Georges Marchais reafirma la política del PCF, pese al fracaso electoral

Georges Marchais no acepta ni la celebración de un congreso extraordinario ni la más mínima autocrítica. El comité central del Partido Comunista Francés (PCF), reunido durante dos días para examinar los desastrosos resultados obtenidos en las elecciones legislativas del pasado día 16, ha decidido que " no hay ninguna duda sobre la validez de la línea política que sigue el partido". La dirección del Partido Comunista Francés ha echado el cerrojo y, contra viento y marea, considera que los resultados del 16 de marzo "muestran el éxito, aún débil pero prometedor, de la política aprobada en el 252 Congreso".El PCF obtuvo en las pasadas elecciones 35 diputados y algo menos del 10% de los votos, un porcentaje que le devuelve a los años veinte. Si las elecciones se hubieran celebrado por el tradicional sistema mayoritario, y no por el proporcional, los comunistas no hubieran tenido probablemente un solo diputado en la Asamblea Nacional. Nada más conocerse el resultado del escrutinio, Pierre Juquin, ex portavoz del PCF, miembro renovador del comité central, excluido del buró político en el último congreso, lanzó un llamamiento para celebrar un congreso extraordinario y revisar a fondo la actual línea política del partido.

Más de 100 militantes, en su mayoría de profesiones liberales, firmaron un anuncio,, publicado en Le Monde, en el que unían sus voces a la de Juquin y señalaban que el PCF se encuentra en una situación "de debilidad y marginación desconocida desde hace 50 años" y que se dirige hacia su total "liquidación".

Temor a críticas personales

Juquin se esforzó en advertir que no trataba de poner en, duda al actual equipo de dirección, sino de abrir un debate sobre el papel del partido en la sociedad francesa. Vano intento, porque los miembros de la dirección, empezando por Marchais, temen que una discusión sobre la línea oficial del PCF termine por afectar a sus personas.Georges Marchais preparó la reunión del comité central, que domina completamente, en sentido contrario: el partido comunista debe atrincherarse en sus posiciones y lanzar todas sus baterías sobre el partido socialista y sobre los renovadores.

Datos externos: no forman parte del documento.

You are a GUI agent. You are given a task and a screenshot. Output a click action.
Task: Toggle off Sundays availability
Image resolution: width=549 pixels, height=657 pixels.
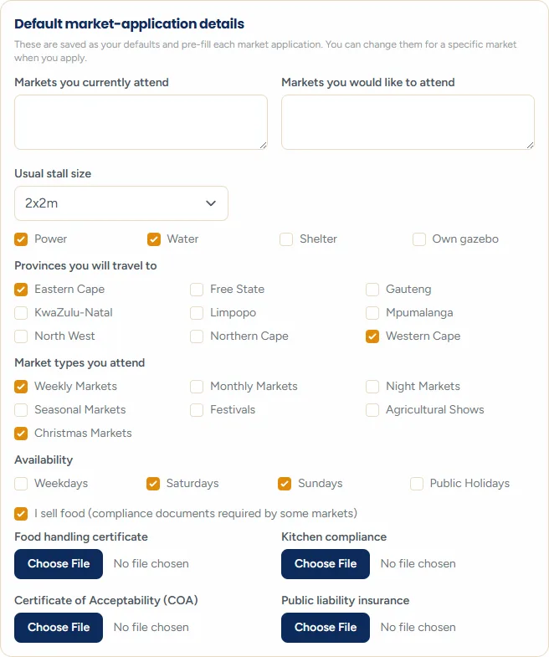285,484
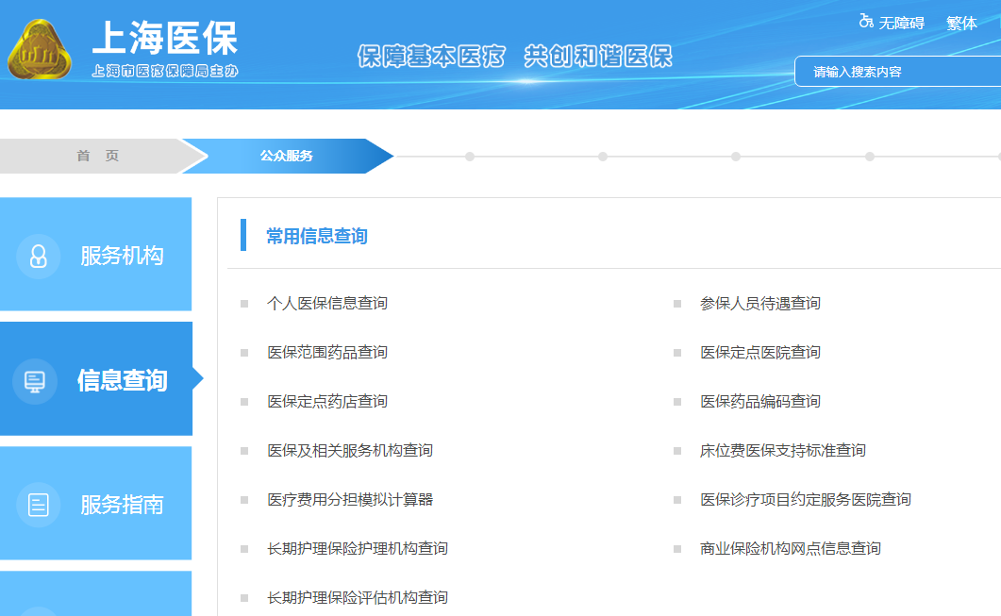1001x616 pixels.
Task: Switch to traditional Chinese via 繁体
Action: 961,23
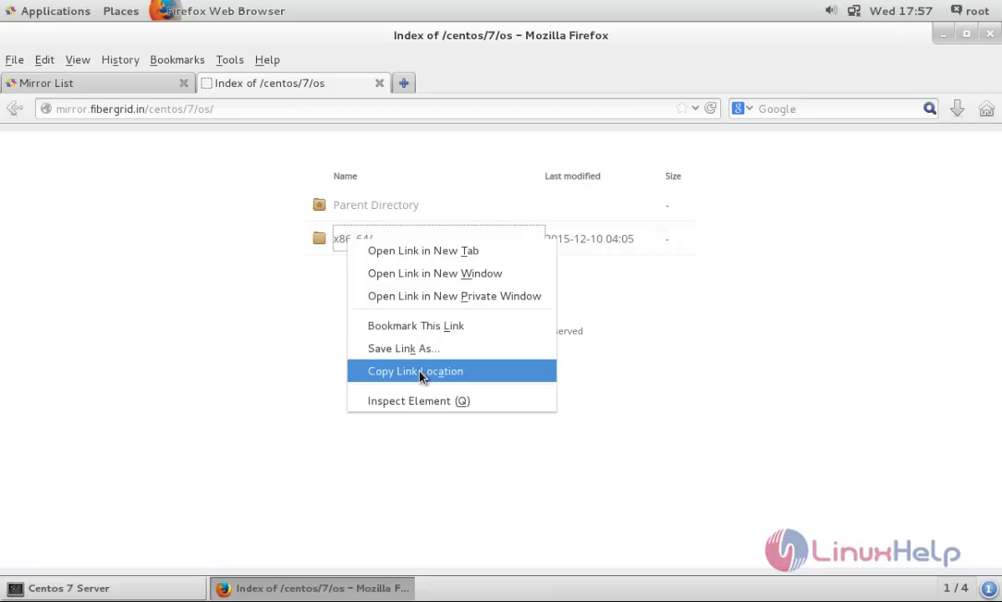The image size is (1002, 602).
Task: Open the Downloads arrow icon
Action: (x=957, y=109)
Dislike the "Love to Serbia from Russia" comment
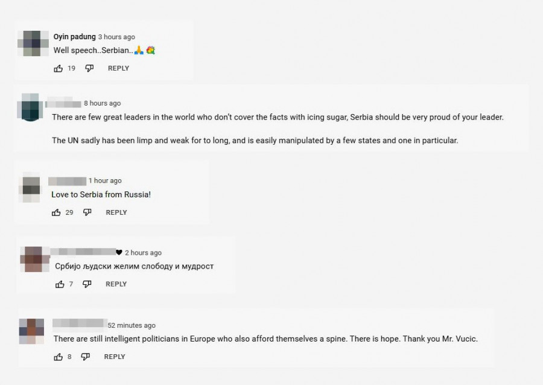The width and height of the screenshot is (543, 385). pyautogui.click(x=87, y=212)
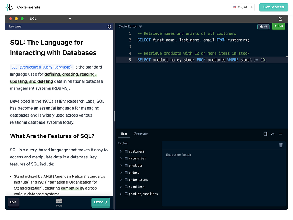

El informe presentado por Paul Laurent ataca virulentamente a los socialistas, que "llevan adelante una política socialdemócrata, en cooperación con la derecha", y arremete contra el presidente, François Mitterrand, al que presenta como responsable de todos los males del PCF. El informe fue aprobado por unanimidad, salvo cinco abstenciones. El comunicado final, aprobado con, el voto en contra del portavoz renovador, señala explícitamente que el PCF "lamenta y desaprueba la conducta de Pierre Juquin durante la campaña electoral, en contradicción con las líneas del congreso y de los esfuerzos de movilización del voto comunista".

Juquin insistió en que no abandonará el partido ni aceptará sin luchar que le expulsen: "Hay que evitar que el PCF siga el camino del Partido Comunista de España", dijo.